72‑latek skazany na dwa lata - "to dożywocie"
- Dla niego kara dwóch lat więzienia będzie jak dożywocie. Lubelski sąd powinien zawiesić wykonanie tej kary pozbawienia wolności - uważa Maciej Lisowski z fundacji Lex Nostrum.
22.01.2010 | aktual.: 25.01.2010 12:42
Sprawa dotyczy 72-letniego Jerzego Sz. Mężczyzna został skazany przez lubelskie sądy na dwa lata więzienia. Wyrok jest prawomocny, a mężczyzna dostał już pismo wzywające do odbycia kary.
Dwa lata więzienia to kara za wydarzenia z 2002 roku. - Mężczyzna wyłudził półtora miliona złotych kredytu z banku w Łęcznej - mówi sędzia Artur Ozimek, rzecznik prasowy Sądu Okręgowego w Lublinie.
Skazany starał się o odroczenie wykonania kary. Za pierwszym razem sąd wyraził zgodę. Drugi wniosek odrzucił. Jerzy Sz. próbował zasłaniać się stanem zdrowia. Sąd postanowił sprawdzić ten wątek.
- Wpłynęła opinia biegłego lekarza, który stwierdził, że skazany może przebywać w zakładzie karnym - dodaje sędzia Ozimek.
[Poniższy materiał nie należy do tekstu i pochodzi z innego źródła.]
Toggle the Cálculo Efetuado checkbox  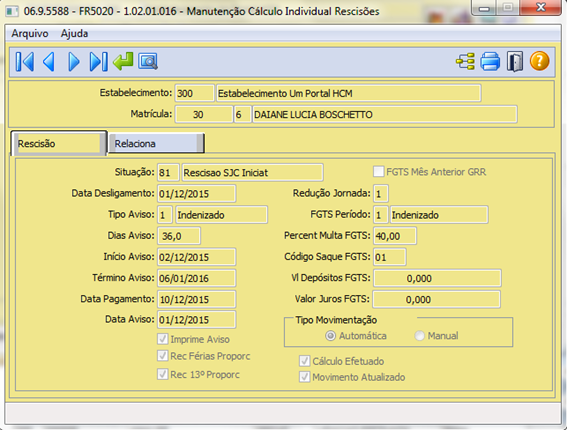(x=304, y=361)
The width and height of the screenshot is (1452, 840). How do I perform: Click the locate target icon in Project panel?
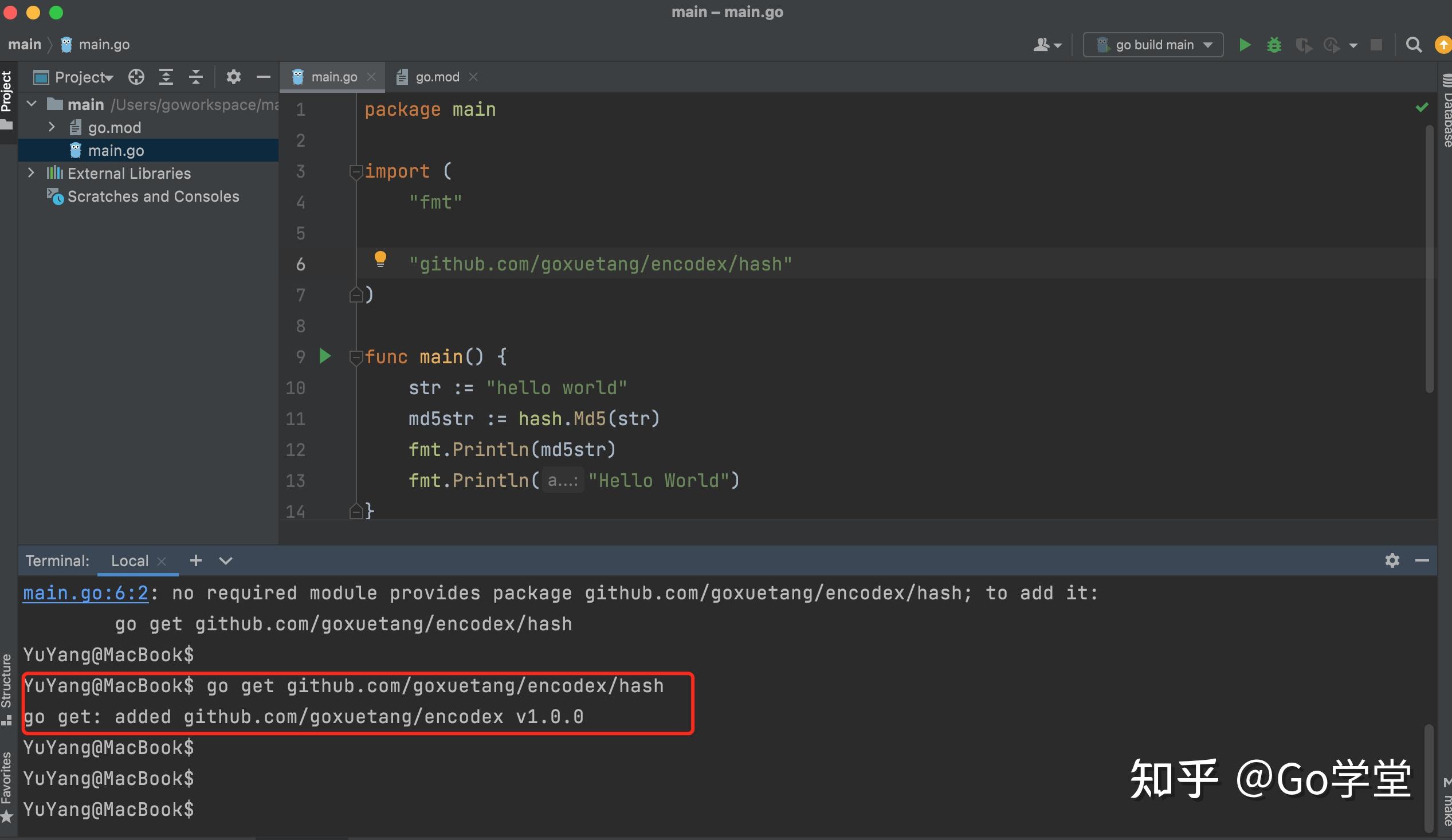136,77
Jerzy Sz. już od końca grudnia powinien przebywać w więzieniu. Zamiast tam, trafił do szpitala psychiatrycznego. - Już wcześniej się leczyłem. Teraz jest znowu źle. Te przejścia są dla mnie zbyt dużym obciążeniem - mówi. Twierdzi, że kłopoty z bankiem to nie jego wina. - Chciałem wszystko spłacić, ale oszukali mnie moi kontrahenci - tłumaczy.
Sprawą zajęła się też fundacja Lex Nostrum, na co dzień monitorująca działalność instytucji państwowych. Zdaniem M. Lisowskiego, sądom zabrakło dobrej woli i zbyt pochopnie orzekły bezwzględną karę więzienia. Jego zdaniem, zamykanie w izolacji chorego, starego człowieka jest niehumanitarne.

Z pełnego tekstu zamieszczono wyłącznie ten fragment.